For the normal approximation, if ties = TRUE (default) the ties correction factor is applied, while if cont = TRUE (default) a continuity correction is applied. If exact = TRUE (default FALSE) then the p-value of the exact test is output and if iter ≠ 0 then the p-value of the simulation version of the test is output where the simulation consists of iter samples (default 10,000). If lab = TRUE (default FALSE) then an extra column of labels is appended to the output.

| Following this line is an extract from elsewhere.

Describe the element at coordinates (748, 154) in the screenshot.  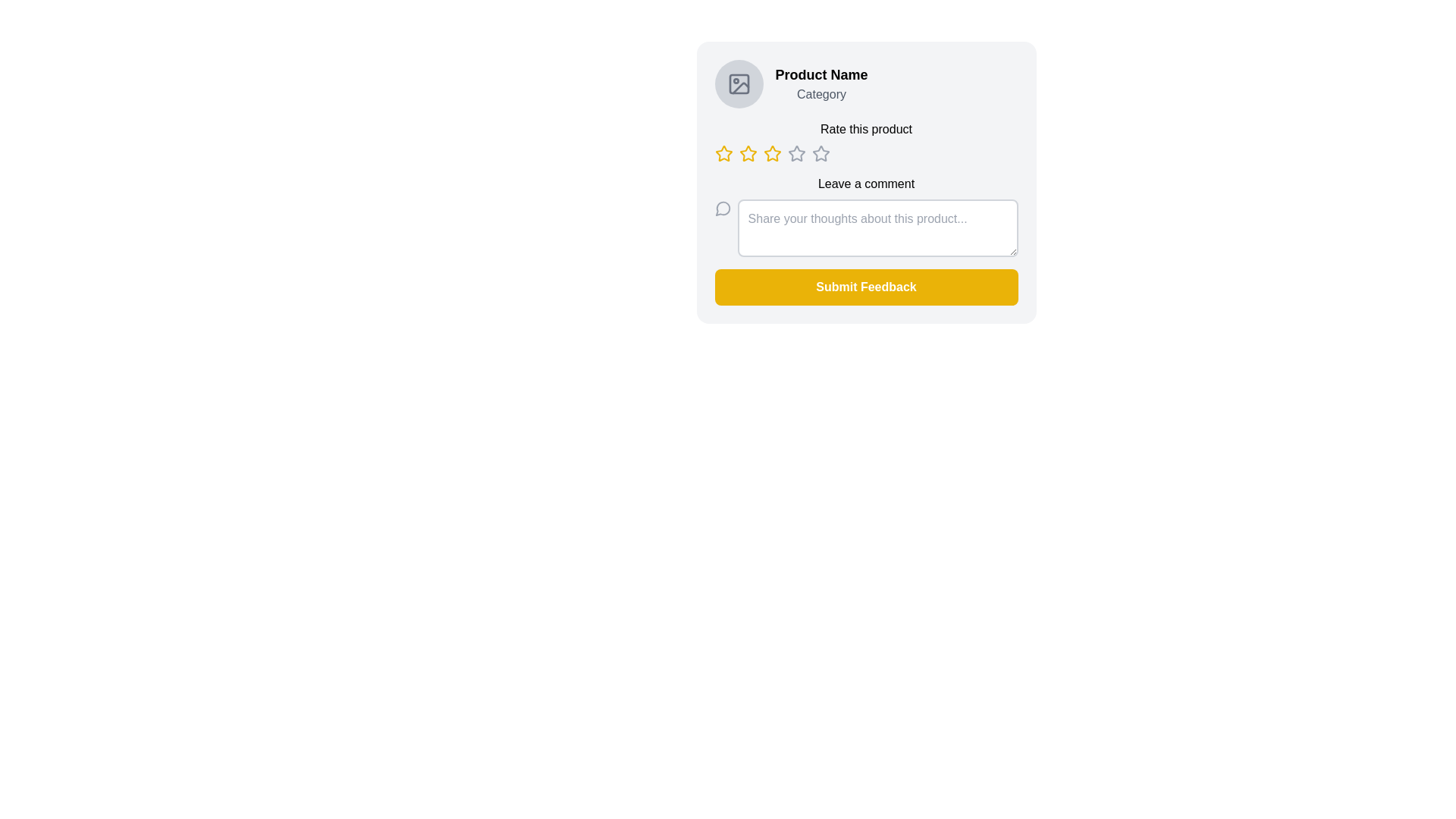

Release 5.7 For Macos Server
SRTEST(R1, lab, tails, tails, ties, cont, exact, iter): the paired samples version of the SRTEST when R2 contains two columns. SRTEST(R1, med, lab, tails, tails, ties, cont, exact, iter): the one-sample version of the SRTEST function The T Tests and Nonparametric Equivalents data analysis tool has also been revised so that when the One sample or Two-paired samples and Non-parametric options are chosen (representing the Signed-Ranks test), the output is similar to that obtained from the SRTEST function. In particular, the p-values of the normal approximation, exact test and simulation test are output. Studentized Range Q The table of critical values for the studentized range q distribution has been expanded to support up to 100 groups.
The QCRIT( k, df, alpha, tails, interp) function has also been enhanced to accept values of k from 2 to 100.